E. LEAVE TO AMEND AND CONCLUSION
Pursuant to Fed.R.Civ.P. 15(a)(2), “a party may amend its pleading only with the opposing party's written consent or the court's leave. The court should freely give leave when justice so requires.” A motion to amend under Rule 15(a)(2), “generally shall be denied only upon showing of bad faith, undue delay, futility, or undue prejudice to the opposing party.” ChudacOff v. University Medical Center of Southern Nevada, 649 F.3d 1143, 1152 (9th Cir. 2011).

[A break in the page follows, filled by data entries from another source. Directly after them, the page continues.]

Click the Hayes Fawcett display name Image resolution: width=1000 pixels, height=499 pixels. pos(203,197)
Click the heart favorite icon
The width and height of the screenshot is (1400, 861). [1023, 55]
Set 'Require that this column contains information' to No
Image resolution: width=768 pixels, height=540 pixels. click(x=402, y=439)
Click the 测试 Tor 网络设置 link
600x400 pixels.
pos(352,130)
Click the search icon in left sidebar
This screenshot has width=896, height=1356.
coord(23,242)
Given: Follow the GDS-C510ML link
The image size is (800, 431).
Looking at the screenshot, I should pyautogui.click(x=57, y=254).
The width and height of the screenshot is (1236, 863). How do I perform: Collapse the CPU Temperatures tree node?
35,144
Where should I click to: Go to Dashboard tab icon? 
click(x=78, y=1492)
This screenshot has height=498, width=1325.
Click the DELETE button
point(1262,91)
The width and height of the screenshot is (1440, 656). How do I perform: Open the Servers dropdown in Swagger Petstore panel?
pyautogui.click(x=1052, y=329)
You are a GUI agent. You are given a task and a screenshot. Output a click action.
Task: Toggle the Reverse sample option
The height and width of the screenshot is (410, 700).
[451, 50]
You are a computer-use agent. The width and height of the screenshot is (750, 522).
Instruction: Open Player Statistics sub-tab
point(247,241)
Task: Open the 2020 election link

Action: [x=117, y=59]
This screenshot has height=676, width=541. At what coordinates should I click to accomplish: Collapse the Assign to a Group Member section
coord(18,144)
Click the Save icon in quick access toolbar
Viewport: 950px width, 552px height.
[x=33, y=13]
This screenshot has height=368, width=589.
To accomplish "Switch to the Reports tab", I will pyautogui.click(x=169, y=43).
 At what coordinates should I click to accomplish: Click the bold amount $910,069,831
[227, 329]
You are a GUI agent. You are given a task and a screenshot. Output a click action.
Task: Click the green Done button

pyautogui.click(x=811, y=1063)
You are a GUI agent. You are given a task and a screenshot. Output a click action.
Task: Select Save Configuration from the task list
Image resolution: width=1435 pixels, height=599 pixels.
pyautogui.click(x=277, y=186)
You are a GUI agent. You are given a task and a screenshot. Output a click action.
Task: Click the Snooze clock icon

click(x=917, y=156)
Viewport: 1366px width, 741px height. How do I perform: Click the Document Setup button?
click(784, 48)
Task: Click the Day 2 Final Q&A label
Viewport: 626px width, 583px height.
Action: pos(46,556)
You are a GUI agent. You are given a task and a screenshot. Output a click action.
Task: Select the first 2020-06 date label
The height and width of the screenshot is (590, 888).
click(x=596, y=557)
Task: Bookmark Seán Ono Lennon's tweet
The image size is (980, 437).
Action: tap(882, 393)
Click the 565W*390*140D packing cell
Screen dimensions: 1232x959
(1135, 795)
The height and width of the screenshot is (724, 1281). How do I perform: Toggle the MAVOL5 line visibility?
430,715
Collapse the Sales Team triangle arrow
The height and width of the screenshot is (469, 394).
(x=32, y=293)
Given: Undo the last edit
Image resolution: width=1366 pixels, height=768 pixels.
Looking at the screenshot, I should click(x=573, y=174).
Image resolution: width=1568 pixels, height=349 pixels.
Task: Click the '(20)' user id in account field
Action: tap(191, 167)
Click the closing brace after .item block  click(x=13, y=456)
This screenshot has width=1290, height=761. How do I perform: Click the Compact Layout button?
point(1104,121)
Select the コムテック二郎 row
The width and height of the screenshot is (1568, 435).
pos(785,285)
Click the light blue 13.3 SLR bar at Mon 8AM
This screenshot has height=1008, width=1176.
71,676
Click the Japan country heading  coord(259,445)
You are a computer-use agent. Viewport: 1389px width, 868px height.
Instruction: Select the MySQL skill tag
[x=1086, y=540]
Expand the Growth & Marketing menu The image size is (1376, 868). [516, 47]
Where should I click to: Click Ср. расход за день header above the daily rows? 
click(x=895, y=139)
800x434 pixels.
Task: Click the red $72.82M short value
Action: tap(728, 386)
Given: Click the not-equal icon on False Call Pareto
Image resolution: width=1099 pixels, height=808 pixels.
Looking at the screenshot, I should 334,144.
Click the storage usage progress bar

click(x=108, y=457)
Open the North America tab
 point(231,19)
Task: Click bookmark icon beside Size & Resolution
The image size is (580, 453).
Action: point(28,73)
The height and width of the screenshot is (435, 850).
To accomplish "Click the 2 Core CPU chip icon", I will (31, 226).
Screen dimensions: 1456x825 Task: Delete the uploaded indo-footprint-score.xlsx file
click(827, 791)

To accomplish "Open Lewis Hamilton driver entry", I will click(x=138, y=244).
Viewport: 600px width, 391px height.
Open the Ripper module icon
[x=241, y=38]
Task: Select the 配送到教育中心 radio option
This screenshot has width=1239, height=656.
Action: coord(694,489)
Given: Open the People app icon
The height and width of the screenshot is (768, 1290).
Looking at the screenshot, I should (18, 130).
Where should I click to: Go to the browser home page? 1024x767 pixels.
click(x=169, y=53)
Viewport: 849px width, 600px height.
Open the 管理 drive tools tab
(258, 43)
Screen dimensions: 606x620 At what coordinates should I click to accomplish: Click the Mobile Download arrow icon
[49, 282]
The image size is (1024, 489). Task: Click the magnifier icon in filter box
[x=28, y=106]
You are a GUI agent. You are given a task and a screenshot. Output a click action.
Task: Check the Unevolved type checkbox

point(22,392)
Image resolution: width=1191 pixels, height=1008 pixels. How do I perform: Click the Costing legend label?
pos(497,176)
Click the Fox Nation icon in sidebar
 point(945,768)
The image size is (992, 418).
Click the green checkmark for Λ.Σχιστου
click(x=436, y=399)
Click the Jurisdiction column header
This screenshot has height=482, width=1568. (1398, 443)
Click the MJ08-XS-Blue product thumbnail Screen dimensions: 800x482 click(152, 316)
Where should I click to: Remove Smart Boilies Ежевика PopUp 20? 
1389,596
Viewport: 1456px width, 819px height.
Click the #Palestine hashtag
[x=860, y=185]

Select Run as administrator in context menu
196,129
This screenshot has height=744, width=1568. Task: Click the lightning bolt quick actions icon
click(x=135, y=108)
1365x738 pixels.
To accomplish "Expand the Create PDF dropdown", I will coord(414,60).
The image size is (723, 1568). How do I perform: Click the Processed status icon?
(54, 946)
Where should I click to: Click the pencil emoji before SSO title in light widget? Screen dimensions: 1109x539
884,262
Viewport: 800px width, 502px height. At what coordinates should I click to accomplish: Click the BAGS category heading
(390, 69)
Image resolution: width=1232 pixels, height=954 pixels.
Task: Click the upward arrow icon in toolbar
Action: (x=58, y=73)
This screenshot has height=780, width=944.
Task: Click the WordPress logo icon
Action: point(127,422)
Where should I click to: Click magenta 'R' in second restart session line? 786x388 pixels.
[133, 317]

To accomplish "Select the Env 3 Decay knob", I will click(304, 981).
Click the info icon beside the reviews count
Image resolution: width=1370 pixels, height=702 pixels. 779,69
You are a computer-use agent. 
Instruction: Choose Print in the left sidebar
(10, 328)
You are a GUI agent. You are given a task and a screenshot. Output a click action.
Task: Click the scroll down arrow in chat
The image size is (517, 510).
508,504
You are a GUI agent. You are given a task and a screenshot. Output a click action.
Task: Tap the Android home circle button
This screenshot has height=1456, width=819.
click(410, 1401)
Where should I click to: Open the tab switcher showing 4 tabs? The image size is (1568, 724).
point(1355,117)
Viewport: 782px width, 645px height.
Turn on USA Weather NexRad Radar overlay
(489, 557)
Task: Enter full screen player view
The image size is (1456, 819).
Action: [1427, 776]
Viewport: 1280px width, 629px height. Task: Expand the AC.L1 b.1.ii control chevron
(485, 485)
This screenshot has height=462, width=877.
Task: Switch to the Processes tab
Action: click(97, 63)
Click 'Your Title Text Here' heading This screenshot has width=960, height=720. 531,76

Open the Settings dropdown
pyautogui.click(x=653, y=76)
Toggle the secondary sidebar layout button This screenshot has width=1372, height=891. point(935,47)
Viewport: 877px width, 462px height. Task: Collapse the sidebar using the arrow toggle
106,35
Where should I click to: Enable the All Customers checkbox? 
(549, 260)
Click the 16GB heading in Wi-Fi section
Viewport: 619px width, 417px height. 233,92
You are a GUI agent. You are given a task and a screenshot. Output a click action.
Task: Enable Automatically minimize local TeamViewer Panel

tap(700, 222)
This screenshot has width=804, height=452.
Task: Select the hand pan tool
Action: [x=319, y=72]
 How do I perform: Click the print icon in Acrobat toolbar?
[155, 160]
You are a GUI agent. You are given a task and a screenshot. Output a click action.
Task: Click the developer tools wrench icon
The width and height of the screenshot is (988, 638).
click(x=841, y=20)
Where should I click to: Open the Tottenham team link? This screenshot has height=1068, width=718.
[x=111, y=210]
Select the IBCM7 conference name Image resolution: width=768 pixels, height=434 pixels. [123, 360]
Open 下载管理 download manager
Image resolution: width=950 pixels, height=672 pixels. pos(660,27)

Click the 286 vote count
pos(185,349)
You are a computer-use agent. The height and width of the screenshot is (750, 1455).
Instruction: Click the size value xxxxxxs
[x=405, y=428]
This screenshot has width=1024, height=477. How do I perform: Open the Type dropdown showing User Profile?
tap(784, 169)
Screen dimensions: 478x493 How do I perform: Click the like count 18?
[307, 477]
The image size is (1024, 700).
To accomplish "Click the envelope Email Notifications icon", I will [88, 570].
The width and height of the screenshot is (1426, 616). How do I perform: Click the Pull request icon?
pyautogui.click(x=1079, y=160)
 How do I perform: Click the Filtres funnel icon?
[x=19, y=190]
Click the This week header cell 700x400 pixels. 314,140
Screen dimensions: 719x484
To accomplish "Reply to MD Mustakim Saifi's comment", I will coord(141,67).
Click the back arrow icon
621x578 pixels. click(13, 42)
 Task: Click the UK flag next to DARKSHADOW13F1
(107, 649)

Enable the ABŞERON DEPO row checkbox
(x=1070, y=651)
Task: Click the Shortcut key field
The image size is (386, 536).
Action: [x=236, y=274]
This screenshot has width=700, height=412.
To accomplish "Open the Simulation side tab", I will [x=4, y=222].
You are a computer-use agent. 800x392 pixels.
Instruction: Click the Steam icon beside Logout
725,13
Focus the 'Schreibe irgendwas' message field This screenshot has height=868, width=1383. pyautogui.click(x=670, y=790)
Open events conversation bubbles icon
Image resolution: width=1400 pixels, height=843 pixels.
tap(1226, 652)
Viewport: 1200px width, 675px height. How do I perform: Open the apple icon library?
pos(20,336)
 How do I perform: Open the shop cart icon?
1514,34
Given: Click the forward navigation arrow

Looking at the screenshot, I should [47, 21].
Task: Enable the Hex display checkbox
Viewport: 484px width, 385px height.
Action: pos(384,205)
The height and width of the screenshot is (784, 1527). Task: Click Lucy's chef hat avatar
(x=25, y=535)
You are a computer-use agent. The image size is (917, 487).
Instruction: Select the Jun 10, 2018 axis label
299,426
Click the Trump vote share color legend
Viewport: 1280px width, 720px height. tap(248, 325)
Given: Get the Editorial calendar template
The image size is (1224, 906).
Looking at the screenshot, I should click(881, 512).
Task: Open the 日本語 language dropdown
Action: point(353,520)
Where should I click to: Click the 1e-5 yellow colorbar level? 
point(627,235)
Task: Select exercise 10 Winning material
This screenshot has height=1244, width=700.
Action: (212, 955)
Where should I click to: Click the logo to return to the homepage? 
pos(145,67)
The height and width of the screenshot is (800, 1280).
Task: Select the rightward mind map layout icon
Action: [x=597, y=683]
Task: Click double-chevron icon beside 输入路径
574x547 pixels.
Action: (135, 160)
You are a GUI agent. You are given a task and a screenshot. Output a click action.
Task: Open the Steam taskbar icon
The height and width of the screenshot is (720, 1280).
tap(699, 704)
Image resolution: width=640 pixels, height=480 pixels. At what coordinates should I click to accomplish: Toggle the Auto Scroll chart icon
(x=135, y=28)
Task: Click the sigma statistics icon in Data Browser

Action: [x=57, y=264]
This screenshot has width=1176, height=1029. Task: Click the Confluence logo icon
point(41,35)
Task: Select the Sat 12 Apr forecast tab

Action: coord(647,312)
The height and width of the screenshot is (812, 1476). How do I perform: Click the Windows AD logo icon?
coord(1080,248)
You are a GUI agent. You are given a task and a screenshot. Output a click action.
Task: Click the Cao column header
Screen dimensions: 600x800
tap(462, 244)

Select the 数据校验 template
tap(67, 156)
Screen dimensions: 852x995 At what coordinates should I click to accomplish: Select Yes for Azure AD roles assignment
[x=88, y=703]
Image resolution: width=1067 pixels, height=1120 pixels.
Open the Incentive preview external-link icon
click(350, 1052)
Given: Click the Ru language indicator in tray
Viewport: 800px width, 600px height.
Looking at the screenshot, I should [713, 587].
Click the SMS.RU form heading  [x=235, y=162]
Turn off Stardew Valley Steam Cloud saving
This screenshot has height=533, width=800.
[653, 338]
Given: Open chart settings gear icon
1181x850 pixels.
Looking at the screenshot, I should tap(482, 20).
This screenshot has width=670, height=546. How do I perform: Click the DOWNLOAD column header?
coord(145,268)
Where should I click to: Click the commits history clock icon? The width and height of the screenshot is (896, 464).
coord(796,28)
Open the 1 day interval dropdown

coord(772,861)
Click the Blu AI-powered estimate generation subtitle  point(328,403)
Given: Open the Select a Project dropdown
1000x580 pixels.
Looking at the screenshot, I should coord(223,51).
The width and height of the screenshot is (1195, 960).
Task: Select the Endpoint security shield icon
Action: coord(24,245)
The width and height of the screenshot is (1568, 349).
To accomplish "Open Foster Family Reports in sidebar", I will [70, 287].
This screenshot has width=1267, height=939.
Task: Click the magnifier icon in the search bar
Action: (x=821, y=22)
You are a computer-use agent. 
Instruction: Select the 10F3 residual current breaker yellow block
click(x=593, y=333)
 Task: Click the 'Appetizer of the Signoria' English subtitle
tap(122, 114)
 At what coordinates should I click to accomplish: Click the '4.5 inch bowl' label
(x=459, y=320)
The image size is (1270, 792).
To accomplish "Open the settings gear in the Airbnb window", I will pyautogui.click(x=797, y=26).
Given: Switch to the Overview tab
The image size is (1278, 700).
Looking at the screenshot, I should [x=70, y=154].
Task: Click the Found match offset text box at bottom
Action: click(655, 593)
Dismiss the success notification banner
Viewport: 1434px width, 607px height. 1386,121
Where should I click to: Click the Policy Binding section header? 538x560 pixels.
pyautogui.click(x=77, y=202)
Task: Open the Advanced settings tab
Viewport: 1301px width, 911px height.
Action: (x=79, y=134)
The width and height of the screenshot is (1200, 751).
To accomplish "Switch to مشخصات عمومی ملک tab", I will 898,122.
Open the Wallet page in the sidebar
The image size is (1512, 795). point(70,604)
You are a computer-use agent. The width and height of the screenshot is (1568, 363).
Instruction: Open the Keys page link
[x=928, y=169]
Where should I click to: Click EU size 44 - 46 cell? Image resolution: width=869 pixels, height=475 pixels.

The Plaintiffs filed a Complaint (Dkt. 1), Amended Complaint (Dkt. 11) and Second Amended Complaint (Dkt. 72). The Second Amended Complaint (Dkt. 72) was one of the operative complaints for purposes of this motion. They also attempted to plead the same claims in the consolidated LeBret case. LeBret, 23-5961 Dkt. 1. The LeBret complaint (LeBret, 235961 Dkt. 1) was the other operative complaint. Even though they made four separate attempts to plead claims for relief, they have failed to do so each time. Clearly, an additional attempt would be futile. Leave to amend should be denied.
The Defendants' motions (Dkts. 77 and 78) should be granted. All claims should be dismissed. Dismissal should be with prejudice and without leave to amend. Any pending motions should be stricken, and the case closed.
III. ORDER
It is ORDERED that:
• The Individual Federal Defendants' Fed.R.Civ.P. 12(b) Motion to Dismiss Plaintiffs' Individual-Capacity Claims (Dkt. 77) IS GRANTED; and
• The Defendants' Official Capacity Defendants' Motion to Dismiss (Dkt. 78) IS GRANTED;
• All claims ARE DISMISSED WITH PREJUDICE and WITHOUT LEAVE TO AMEND;
• Any pending motions ARE STRICKEN, and this case IS CLOSED.
The Clerk is directed to send uncertified copies of this Order to all counsel of record and to any party appearing pro se at said party's last known address.